In full and without error, repeat the entries below.

━━ Material provided ━━

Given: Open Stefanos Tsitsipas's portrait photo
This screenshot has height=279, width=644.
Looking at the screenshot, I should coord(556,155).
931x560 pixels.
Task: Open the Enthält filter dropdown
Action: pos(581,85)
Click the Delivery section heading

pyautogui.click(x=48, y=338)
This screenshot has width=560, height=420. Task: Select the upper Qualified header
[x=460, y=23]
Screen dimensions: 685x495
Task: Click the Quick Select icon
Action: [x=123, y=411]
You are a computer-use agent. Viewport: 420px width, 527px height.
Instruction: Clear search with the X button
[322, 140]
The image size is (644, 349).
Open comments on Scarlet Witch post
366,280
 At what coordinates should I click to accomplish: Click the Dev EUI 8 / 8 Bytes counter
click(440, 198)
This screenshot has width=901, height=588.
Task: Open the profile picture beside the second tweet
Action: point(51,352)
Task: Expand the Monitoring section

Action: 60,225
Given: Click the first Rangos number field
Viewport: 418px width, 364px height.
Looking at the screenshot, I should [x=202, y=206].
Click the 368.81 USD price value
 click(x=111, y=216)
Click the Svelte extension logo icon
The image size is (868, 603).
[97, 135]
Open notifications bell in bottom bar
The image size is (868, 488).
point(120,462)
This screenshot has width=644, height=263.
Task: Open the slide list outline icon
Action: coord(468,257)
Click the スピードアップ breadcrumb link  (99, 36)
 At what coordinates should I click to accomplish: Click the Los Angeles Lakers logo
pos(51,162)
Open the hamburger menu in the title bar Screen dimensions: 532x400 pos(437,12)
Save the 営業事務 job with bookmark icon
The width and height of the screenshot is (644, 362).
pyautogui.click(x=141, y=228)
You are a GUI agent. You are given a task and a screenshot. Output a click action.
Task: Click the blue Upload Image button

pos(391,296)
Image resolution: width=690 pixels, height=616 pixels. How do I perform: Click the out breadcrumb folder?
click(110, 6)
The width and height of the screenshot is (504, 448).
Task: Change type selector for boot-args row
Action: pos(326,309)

━━━

- Task solution:
Given: Open Stefanos Tsitsipas's portrait photo
This screenshot has height=279, width=644.
Looking at the screenshot, I should coord(556,155).
931x560 pixels.
Task: Open the Enthält filter dropdown
Action: pos(581,85)
Click the Delivery section heading

pyautogui.click(x=48, y=338)
This screenshot has width=560, height=420. Task: Select the upper Qualified header
[x=460, y=23]
Screen dimensions: 685x495
Task: Click the Quick Select icon
Action: [x=123, y=411]
You are a computer-use agent. Viewport: 420px width, 527px height.
Instruction: Clear search with the X button
[322, 140]
The image size is (644, 349).
Open comments on Scarlet Witch post
366,280
 At what coordinates should I click to accomplish: Click the Dev EUI 8 / 8 Bytes counter
click(440, 198)
This screenshot has width=901, height=588.
Task: Open the profile picture beside the second tweet
Action: point(51,352)
Task: Expand the Monitoring section

Action: 60,225
Given: Click the first Rangos number field
Viewport: 418px width, 364px height.
Looking at the screenshot, I should [x=202, y=206].
Click the 368.81 USD price value
 click(x=111, y=216)
Click the Svelte extension logo icon
The image size is (868, 603).
[97, 135]
Open notifications bell in bottom bar
The image size is (868, 488).
point(120,462)
This screenshot has width=644, height=263.
Task: Open the slide list outline icon
Action: coord(468,257)
Click the スピードアップ breadcrumb link  (99, 36)
 At what coordinates should I click to accomplish: Click the Los Angeles Lakers logo
pos(51,162)
Open the hamburger menu in the title bar Screen dimensions: 532x400 pos(437,12)
Save the 営業事務 job with bookmark icon
The width and height of the screenshot is (644, 362).
pyautogui.click(x=141, y=228)
You are a GUI agent. You are given a task and a screenshot. Output a click action.
Task: Click the blue Upload Image button

pos(391,296)
Image resolution: width=690 pixels, height=616 pixels. How do I perform: Click the out breadcrumb folder?
click(110, 6)
The width and height of the screenshot is (504, 448).
Task: Change type selector for boot-args row
Action: pos(326,309)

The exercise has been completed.